- _Entries on locating words and elements_

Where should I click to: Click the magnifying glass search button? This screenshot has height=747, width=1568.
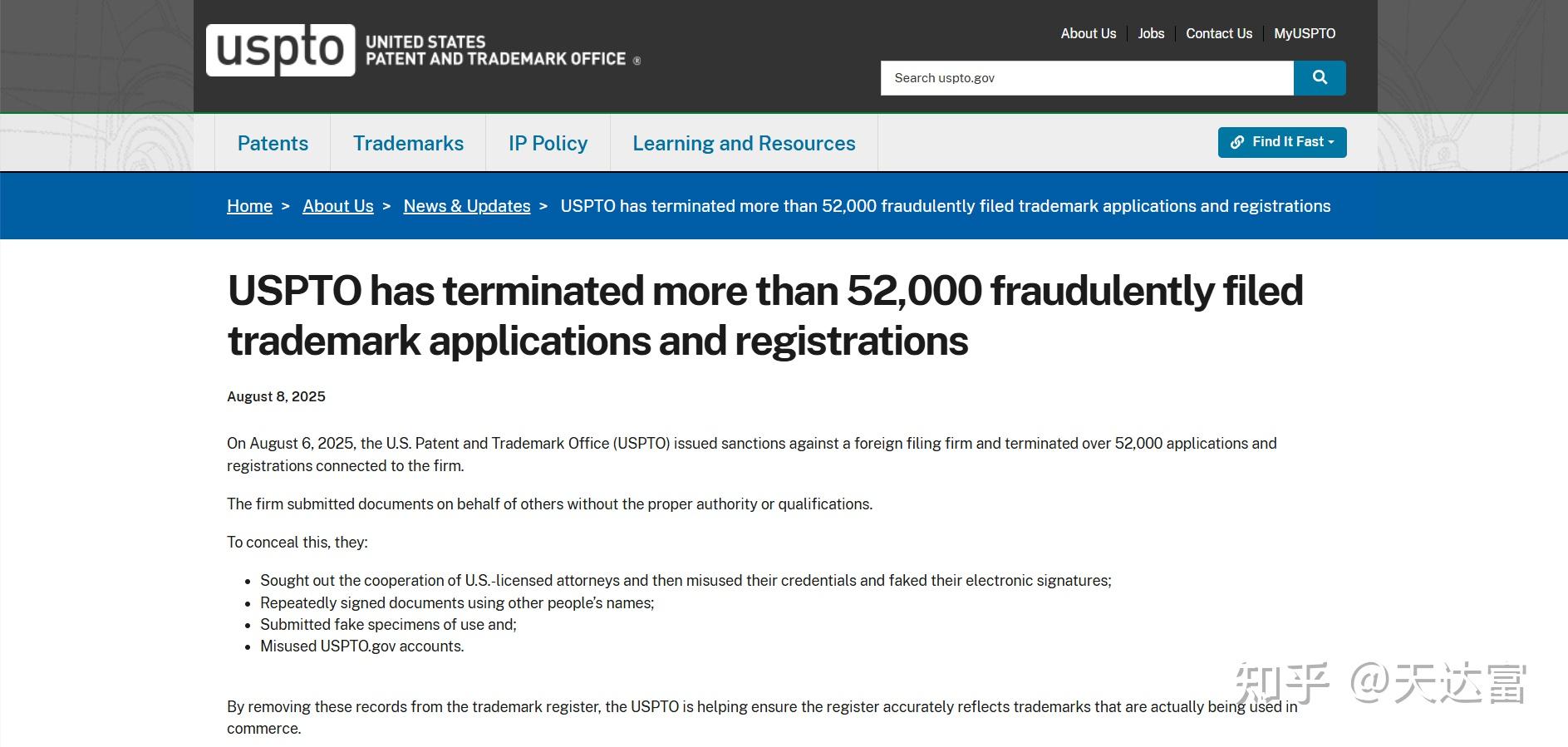(1320, 78)
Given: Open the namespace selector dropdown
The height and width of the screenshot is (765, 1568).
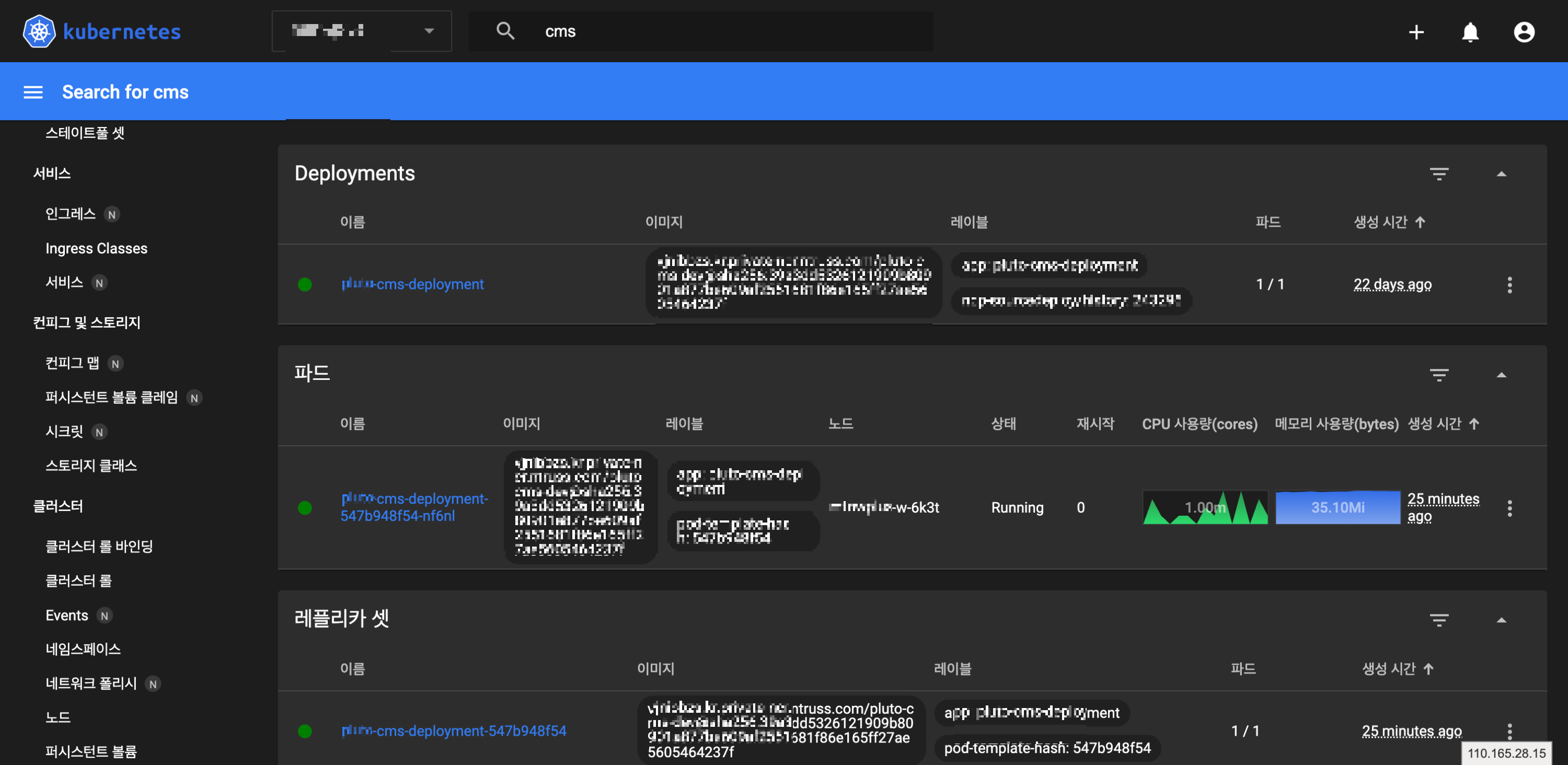Looking at the screenshot, I should click(x=362, y=31).
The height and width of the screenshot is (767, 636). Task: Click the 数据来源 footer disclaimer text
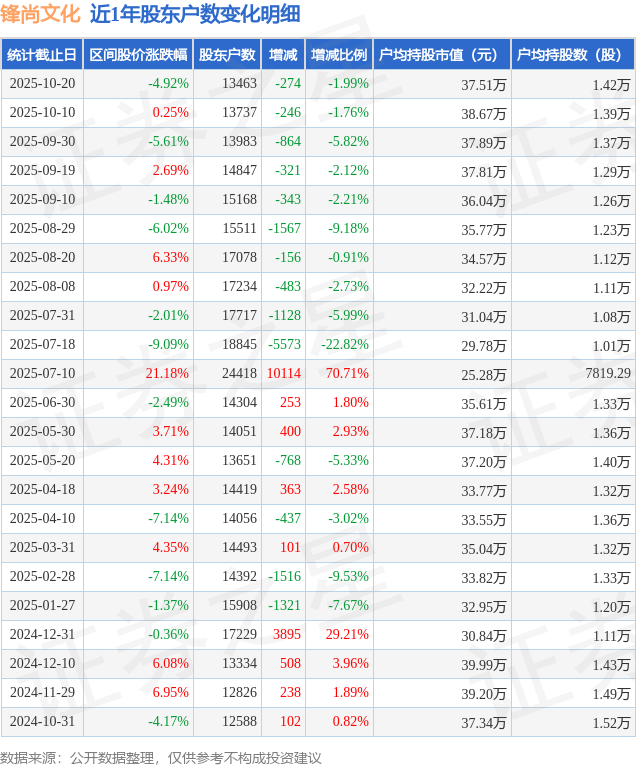pos(148,757)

- _TASK STATEMENT_
Present the data above as a numbered list, omitting any blank lines. Leave the pictures out of the list.

- _OUTPUT BELOW_
1. Where should I click to: Click the magnifying glass search button? This screenshot has height=747, width=1568.
2. (1320, 78)
3. Given: Open the namespace selector dropdown
4. The height and width of the screenshot is (765, 1568).
5. Looking at the screenshot, I should click(x=362, y=31).
6. The height and width of the screenshot is (767, 636). Task: Click the 数据来源 footer disclaimer text
7. pos(148,757)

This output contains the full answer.